The problem:
Going down the data below, set down exactly the line with "Viewport: 970px width, 748px" and each line after it through the line with "Click the down"; no other lines.

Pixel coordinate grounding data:
_ _ _
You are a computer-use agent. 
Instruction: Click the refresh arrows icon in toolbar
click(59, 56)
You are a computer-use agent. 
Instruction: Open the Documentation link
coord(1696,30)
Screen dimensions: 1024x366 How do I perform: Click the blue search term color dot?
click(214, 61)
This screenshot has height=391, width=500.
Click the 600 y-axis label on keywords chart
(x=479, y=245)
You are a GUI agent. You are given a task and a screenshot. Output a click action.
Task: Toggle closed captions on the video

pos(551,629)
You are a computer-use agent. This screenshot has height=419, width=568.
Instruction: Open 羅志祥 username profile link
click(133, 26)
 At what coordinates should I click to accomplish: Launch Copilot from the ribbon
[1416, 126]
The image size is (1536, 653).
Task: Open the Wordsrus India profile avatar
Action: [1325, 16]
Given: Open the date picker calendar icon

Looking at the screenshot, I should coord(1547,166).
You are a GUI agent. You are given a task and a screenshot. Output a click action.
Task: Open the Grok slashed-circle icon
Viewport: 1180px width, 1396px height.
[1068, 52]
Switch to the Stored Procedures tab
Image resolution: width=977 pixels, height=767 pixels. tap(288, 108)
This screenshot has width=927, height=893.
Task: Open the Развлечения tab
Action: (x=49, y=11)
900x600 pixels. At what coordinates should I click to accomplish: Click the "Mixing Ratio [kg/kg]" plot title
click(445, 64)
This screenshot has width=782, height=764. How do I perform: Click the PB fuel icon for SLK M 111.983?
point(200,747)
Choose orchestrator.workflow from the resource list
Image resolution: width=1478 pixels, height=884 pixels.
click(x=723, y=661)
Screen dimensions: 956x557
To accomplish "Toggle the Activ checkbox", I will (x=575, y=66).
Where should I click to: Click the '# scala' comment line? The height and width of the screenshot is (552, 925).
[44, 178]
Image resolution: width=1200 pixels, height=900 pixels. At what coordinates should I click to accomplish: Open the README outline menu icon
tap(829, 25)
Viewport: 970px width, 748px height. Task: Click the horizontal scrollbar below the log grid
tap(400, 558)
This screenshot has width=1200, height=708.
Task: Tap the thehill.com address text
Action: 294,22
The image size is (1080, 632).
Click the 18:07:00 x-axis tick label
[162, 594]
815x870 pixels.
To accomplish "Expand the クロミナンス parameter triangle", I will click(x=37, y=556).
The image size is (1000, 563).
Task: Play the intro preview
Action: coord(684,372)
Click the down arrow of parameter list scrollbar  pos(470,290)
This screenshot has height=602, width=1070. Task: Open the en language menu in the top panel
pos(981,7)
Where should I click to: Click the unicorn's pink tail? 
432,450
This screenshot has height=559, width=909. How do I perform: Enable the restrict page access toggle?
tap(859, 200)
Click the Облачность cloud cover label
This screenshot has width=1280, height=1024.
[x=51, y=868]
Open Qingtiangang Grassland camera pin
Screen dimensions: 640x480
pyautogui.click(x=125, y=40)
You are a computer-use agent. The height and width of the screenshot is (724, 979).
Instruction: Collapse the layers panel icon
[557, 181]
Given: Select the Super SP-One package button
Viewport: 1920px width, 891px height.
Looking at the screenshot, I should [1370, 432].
_ _ _
Written response:
Viewport: 970px width, 748px height. Task: Click the horizontal scrollbar below the log grid
tap(400, 558)
This screenshot has width=1200, height=708.
Task: Tap the thehill.com address text
Action: 294,22
The image size is (1080, 632).
Click the 18:07:00 x-axis tick label
[162, 594]
815x870 pixels.
To accomplish "Expand the クロミナンス parameter triangle", I will click(x=37, y=556).
The image size is (1000, 563).
Task: Play the intro preview
Action: coord(684,372)
Click the down arrow of parameter list scrollbar  pos(470,290)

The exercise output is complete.